Beyond everything that coexistence and privacy with a person implies, it is essential not to feel fear and feel insecure. Should be able to speak to the person confidently.
“Confidence gives you peace of mind and favors autonomy, independence, and individuality. You feel good in a relationship when you don’t feel overwhelmed or lost.”
“Although it is worked on and created over time, if you start to distrust, you become a person who has a hard time, and you start to hurt yourself too,” he says. He also highlights that admiration and respect are intrinsic to these concepts.
As long as there are ‘good vibes’, everything goes well. But in the face of difficulties, we can check if someone is worth it or not. Therefore, You should be attentive to how the person reacts to an argument or conflict and to what extent he gets involved in your problems and listens to you when needed.

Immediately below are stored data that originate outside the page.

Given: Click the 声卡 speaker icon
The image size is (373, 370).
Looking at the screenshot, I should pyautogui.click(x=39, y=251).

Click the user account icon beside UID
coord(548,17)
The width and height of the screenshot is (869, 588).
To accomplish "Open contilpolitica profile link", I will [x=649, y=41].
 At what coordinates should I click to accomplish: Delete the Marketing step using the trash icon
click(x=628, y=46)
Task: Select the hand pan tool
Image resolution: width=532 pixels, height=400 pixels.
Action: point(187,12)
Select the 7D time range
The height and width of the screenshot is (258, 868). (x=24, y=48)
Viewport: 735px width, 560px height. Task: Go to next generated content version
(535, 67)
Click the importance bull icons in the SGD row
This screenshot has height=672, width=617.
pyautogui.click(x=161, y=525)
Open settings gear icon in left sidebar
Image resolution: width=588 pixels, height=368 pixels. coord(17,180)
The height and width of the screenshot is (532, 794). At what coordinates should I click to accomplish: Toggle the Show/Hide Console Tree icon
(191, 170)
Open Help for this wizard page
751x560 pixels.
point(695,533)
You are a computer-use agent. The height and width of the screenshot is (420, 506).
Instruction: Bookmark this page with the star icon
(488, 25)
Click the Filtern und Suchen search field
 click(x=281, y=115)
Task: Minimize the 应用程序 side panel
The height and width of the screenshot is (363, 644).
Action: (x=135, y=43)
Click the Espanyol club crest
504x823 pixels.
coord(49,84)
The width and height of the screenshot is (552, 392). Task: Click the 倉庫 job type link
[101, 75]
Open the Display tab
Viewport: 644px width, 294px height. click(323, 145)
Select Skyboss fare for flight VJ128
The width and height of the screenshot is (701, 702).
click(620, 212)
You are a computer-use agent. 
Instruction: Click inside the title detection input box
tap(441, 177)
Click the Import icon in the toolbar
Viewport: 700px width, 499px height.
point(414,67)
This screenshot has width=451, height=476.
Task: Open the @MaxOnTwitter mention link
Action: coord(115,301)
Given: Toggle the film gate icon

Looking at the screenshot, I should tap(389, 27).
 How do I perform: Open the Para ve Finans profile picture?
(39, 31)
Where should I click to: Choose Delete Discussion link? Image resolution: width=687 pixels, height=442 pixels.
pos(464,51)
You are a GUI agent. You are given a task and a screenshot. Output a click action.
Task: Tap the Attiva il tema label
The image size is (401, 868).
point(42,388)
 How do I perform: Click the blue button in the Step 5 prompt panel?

“If you always feel like you are giving in, the cup overflows. So to all the couples who come to a consultation with communication problems, we always help them learn to manage conflicts. Nonetheless, people have a lot of beliefs and misconceptions about what communication is,” she continues.
It is usual and reasonable to have different interests since it is a way of complementing each other, but there are limits. For example, it is necessary to share a minimum of hobbies such as a love for movies or sports and specific values and goals in life.
it will depend a lot on the vital moment in which we find ourselves and if the partner we have, fulfils our necessary objectives or not. “You will not have the same goals at 20 as at 30. Squaring them will make the same couple last for a lifetime or break up, and new ones will emerge,” she says.
If these objectives are consistent throughout the stages, the couple remains. “Many people choose a partner to have children. But when the need fulfils, they discover nothing in common,”.
Finding a good man is not that difficult. We should understand Ourselves and the requirements we need. The person’s approach toward difficult situations speaks a lot about the person’s nature. The good man will always look positively and will be calm. There are different perspectives to looking at a good man, and it solely depends on our requirements.